[Instructions for the task]:
Search the records for the string "width" and return each line that has it.

=== Begin Enclosure ===

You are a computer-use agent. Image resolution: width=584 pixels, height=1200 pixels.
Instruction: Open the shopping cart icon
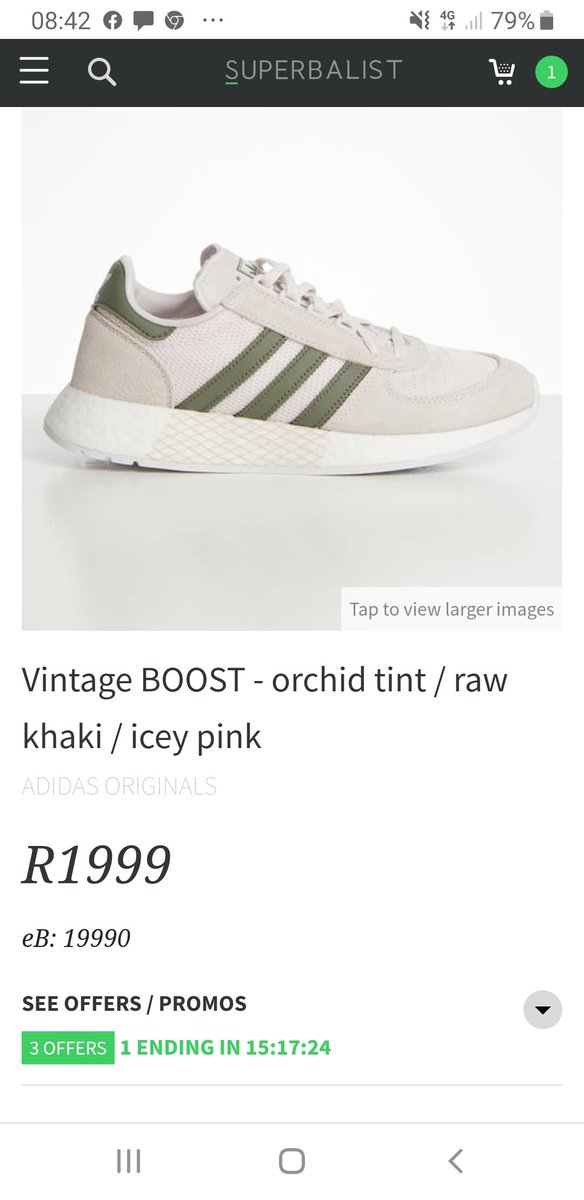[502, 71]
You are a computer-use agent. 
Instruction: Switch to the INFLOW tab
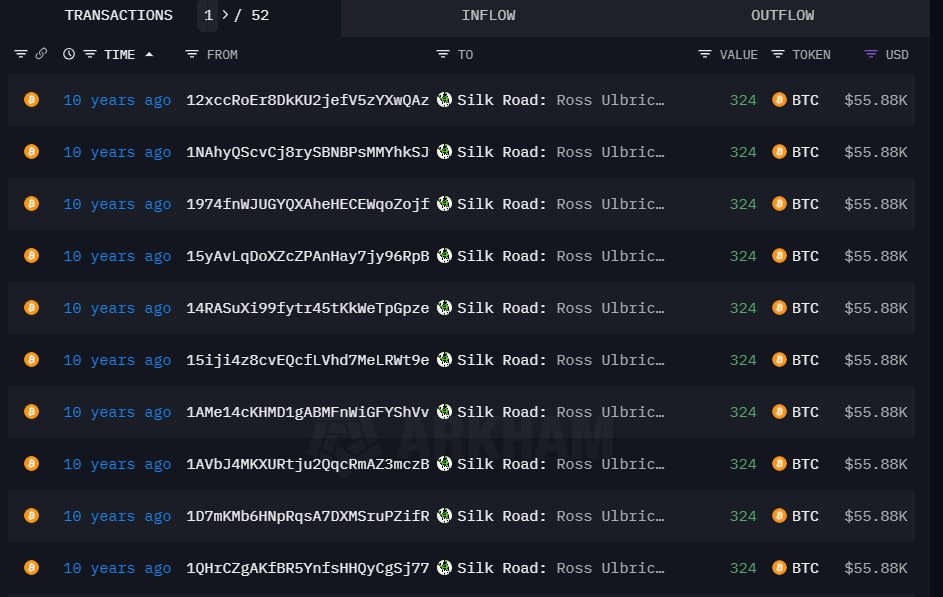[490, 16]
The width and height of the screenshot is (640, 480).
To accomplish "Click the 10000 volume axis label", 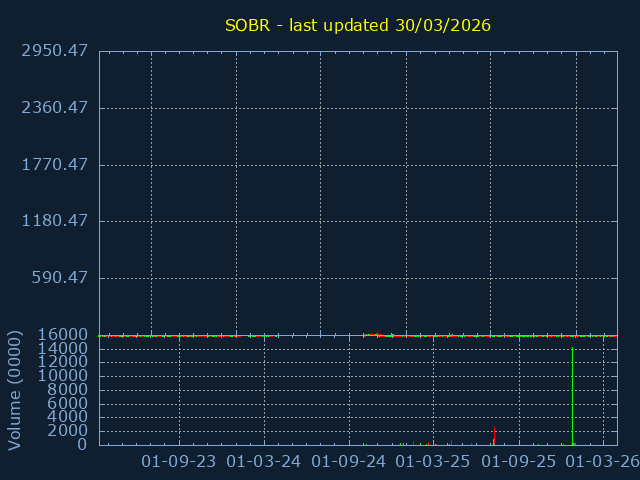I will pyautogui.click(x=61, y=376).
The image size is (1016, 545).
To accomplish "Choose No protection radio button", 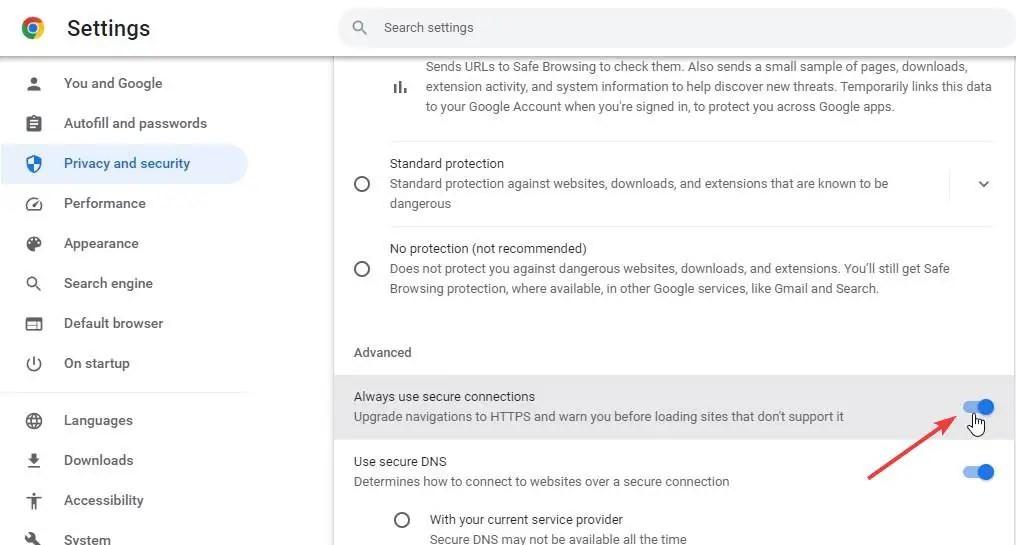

=== End Enclosure ===

[Exercise result]:
You are a computer-use agent. Image resolution: width=584 pixels, height=1200 pixels.
The width and height of the screenshot is (640, 480).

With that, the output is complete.